En mai 1990, je présentais donc, ma candidature dans plusieurs lycées pour effectuer ce BTS. J’étais acceptée à Paris et Amiens. Bien qu’au départ, j’aurais aimé connaître une autre ville, je me décide pour Paris. Les trajets Paris/Saint-Dizier, sont plus simples. En septembre, je fis ma rentrée au lycée public des Taillandiers situé dans le onzième arrondissement. J’étais dépaysée : c’était un quartier plus populaire et un lieu très vivant qui se trouvait en plein développement lorsque je l’ai découvert. De nombreux pub apparaissaient dans une rue transversale très proche de mon lycée, et me tentaient beaucoup. C’était un nouveau test car ce changement de cadre me proposait une nouvelle forme de liberté.
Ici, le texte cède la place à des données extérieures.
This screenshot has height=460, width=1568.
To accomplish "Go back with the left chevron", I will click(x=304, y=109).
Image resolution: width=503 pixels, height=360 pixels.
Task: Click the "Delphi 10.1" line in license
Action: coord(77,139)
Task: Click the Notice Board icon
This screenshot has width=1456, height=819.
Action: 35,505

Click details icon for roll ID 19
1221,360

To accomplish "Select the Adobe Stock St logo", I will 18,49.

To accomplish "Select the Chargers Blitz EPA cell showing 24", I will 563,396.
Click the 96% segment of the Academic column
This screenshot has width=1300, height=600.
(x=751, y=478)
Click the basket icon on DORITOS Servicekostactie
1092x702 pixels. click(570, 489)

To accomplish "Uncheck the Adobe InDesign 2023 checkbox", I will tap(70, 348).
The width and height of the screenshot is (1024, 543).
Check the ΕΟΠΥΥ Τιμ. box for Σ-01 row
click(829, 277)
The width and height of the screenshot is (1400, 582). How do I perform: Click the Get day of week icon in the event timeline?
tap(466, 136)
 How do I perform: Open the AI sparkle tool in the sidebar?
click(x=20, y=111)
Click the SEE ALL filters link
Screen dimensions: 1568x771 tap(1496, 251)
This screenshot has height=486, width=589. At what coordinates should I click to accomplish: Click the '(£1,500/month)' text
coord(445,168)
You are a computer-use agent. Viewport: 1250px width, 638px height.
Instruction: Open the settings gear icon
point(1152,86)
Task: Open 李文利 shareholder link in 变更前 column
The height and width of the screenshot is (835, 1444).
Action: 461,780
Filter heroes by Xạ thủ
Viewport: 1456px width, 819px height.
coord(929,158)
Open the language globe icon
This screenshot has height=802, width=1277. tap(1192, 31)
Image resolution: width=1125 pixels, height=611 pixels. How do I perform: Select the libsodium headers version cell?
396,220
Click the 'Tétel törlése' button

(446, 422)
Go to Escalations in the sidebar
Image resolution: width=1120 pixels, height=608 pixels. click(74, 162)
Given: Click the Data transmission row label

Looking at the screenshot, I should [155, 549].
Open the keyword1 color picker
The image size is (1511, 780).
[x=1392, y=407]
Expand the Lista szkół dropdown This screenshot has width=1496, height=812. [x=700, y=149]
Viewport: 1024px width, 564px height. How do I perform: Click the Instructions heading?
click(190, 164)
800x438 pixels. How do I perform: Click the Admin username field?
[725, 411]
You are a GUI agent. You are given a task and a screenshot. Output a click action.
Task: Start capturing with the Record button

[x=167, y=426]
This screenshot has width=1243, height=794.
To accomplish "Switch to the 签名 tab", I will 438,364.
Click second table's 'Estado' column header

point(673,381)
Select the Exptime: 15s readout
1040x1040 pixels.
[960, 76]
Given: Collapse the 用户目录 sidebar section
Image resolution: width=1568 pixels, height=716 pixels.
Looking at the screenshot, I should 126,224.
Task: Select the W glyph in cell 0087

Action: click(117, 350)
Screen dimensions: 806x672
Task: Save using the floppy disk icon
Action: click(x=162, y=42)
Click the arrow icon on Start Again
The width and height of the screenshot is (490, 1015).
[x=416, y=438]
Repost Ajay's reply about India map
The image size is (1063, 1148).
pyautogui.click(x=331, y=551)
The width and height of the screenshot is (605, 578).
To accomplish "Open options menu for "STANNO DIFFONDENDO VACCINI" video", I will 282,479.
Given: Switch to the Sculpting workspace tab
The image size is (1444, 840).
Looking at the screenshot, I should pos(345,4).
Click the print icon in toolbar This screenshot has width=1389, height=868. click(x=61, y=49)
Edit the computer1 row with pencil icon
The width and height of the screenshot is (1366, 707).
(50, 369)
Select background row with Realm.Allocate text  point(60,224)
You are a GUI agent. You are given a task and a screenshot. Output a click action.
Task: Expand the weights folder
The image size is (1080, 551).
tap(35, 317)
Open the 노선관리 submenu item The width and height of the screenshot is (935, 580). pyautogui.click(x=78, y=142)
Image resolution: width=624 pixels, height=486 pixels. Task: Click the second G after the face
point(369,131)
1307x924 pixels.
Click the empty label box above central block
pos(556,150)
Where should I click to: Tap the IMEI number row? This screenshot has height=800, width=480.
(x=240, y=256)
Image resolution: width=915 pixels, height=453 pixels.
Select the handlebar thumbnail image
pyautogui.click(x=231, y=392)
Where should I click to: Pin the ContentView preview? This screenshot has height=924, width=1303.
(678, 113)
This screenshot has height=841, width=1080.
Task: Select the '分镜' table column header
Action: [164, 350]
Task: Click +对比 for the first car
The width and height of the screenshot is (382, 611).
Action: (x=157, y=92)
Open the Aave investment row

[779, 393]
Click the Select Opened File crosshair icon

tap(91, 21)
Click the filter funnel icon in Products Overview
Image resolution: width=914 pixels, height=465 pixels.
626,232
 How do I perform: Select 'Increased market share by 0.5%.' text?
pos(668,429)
Pourtant, je ressentais aussi une certaine solitude car j’ai toujours eu des difficultés à me réaliser seule. Je n’étais pas préparée à cette nouvelle liberté, et je la percevais aussi comme très exaltante. Cependant, en y repensant maintenant, je sais qu’elle était problématique. Je me faisais l’effet d’une jeune provinciale nouvellement débarquée à Paris, qui souhaite tout vivre, tout connaître, alors que cela faisait déjà deux ans que j’y habitais. Pourquoi n’ai-je pas ressenti cela lorsque je suis arrivée au lycée Albert de Mun, en 1988 ?
53 Lycée d’Enseignement Professionnel.
54 Certificat d’Aptitude Professionnel.
55 Brevet d’Aptitude Professionnel.
56 En 1986, lorsque j’intègre ce lycée, Châlons-en-Champagne, se nomme Châlons-sur-Marne. Le changement de nom date de 1995.
57 École Supérieure des Industries du Vêtement.